= ARTICLE =
━━━━━━━━━━━━━━━━━━━━━━━━━━━━━━

If I'm not mistaken, the wear and tear allowance is now 12.5% over 8 years since the last budget. Can anyone confirm this?


----------



## Tommy (4 Jul 2003)

*Re: changed allowances*

This is correct.


----------



## ronaldo (11 Oct 2006)

Can anyone tell me what can be included as a Wear and Tear allowance when calculating Income profit in relation to Fixtures and Fittings. I have included a sample list below so perhaps we could start a discussion on what can and can’t be included from the list below and possibly suggest some other things that can be included. Thanks in advance.

*Fixtures*
Bathrooms
Boilers (Oil)
Kitchens
Built-in Wardrobes/Presses
Burglar alarms
Central heating systems
Double glazing
Electrical Wiring
Fencing
Fireplaces
Floor Covering stuck down over its entire surface, e.g. tiles
Gates
Immersion heaters
Tiles/Paint
Storage heaters/radiators
Storage tanks for oil or water for heating etc. systems

*Fittings*
Blinds
Curtains
Fitted carpets and lino
Kitchen white goods, e.g. cookers, washing machines, fridges. etc.
Lighting


----------



## Male Doon (31 Dec 2008)

I see that this thread is quite old...is this allowance still available to claim at the rates indicated above?


----------



## Nutso (31 Dec 2008)

It's now 12.5% per year over 8 years


----------



## Mommah (6 Jan 2009)

There is a very good guide to rental income on the www.revenue.ie site.
It covers all the questions.


----------



## dillons (19 Feb 2009)

ronaldo said:


> Can anyone tell me what can be included as a Wear and Tear allowance when calculating Income profit in relation to Fixtures and Fittings. I have included a sample list below so perhaps we could start a discussion on what can and can’t be included from the list below and possibly suggest some other things that can be included. Thanks in advance.
> 
> *Fixtures*
> Bathrooms
> ...


 
I can't find any clear guidance from revenue website on what would be considered fixtures & fittings for wear and tear purposes and guideline amounts. Can anyone advise? Is the above list reasonable and should it also include all furniture?

Thanks!


----------

━━━━━━━━━━━━━━━━━━━━━━━━━━━━━━

= DATASET EXCERPT =
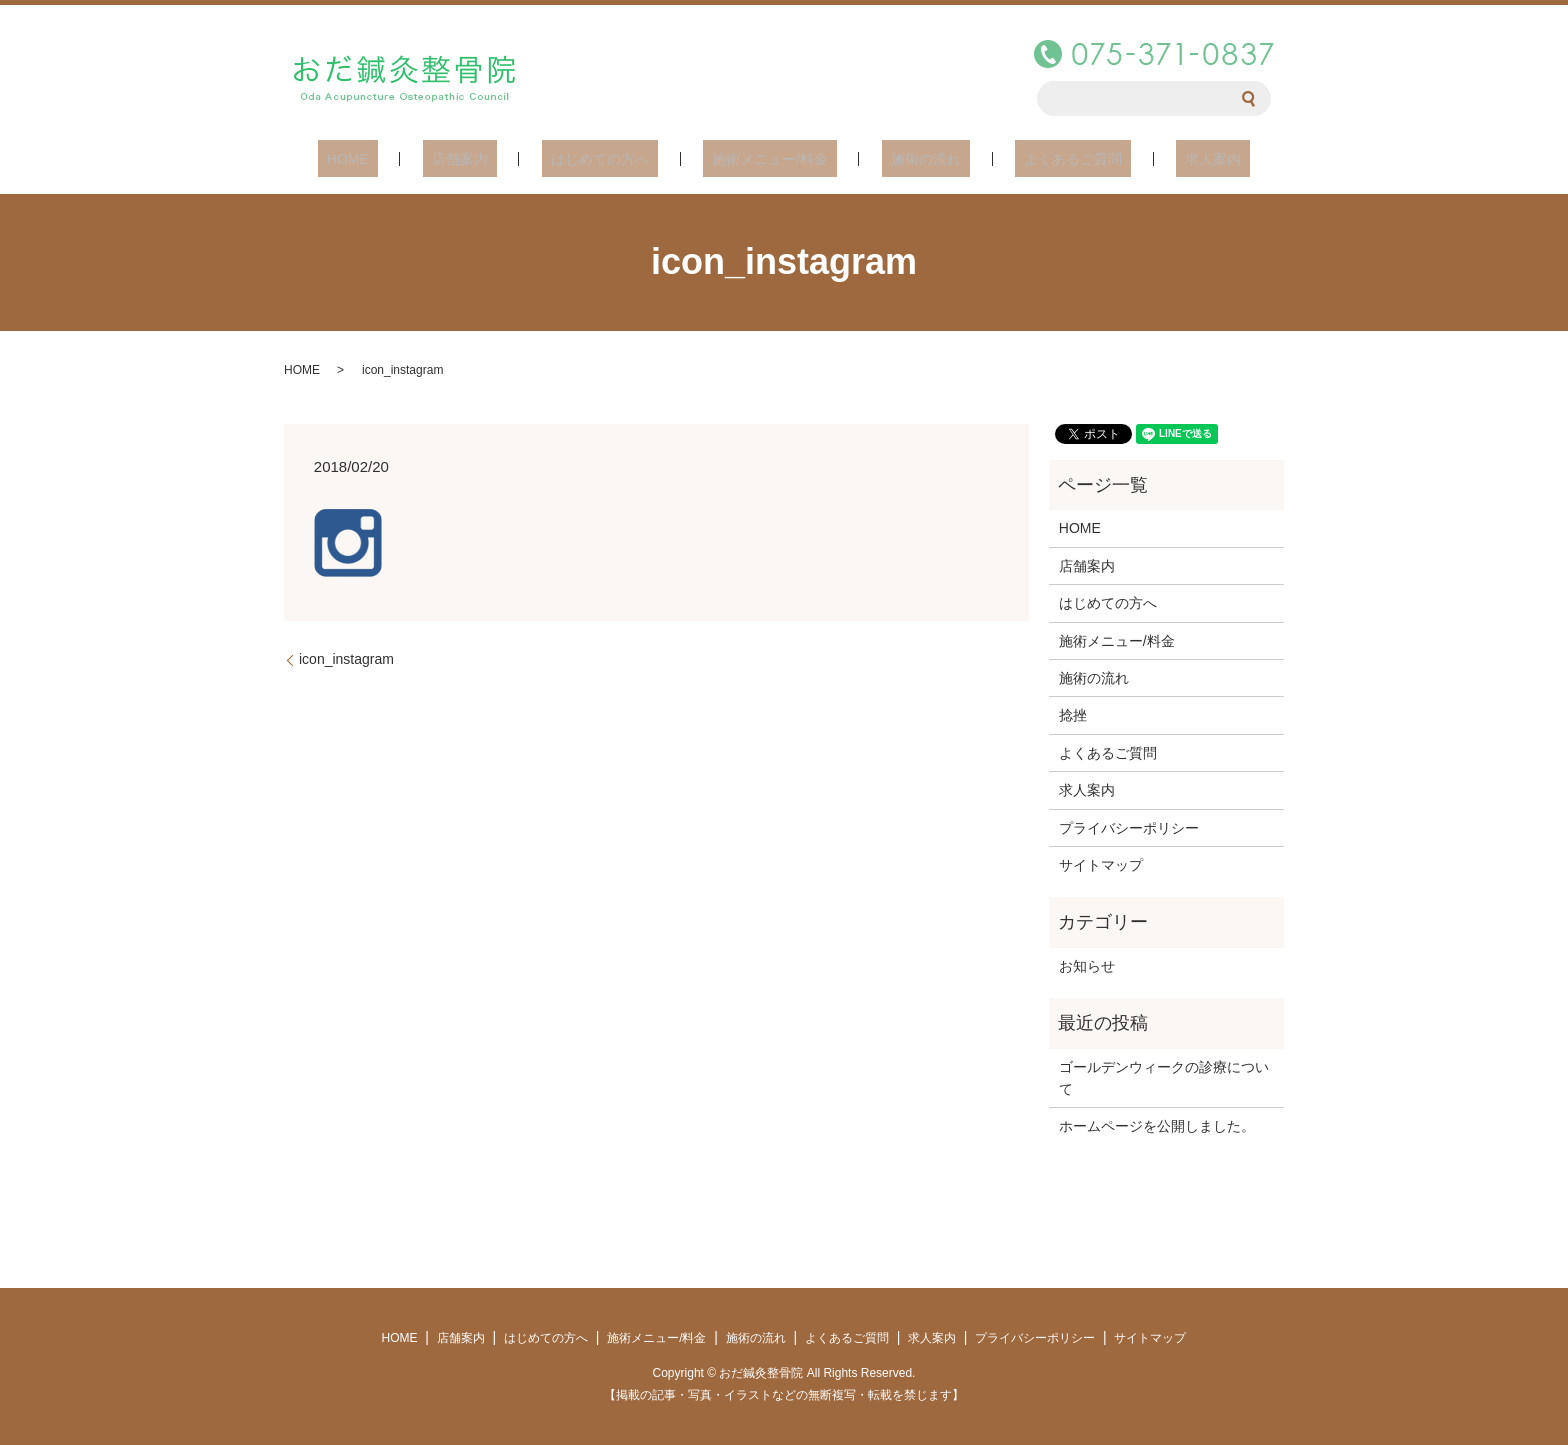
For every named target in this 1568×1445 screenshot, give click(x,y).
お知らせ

━━━━━━━━━━━━━━━━━━━━━━━━━━━━━━

Answer these questions from the wear and tear thread:
1. What rate does Nutso's post give for the allowance?
2. Which website does Mommah recommend for a guide to rental income?
3. In ronaldo's list, is "Curtains" under Fixtures or Fittings?

= IN RESPONSE =
1. 12.5% per year over 8 years
2. www.revenue.ie
3. Fittings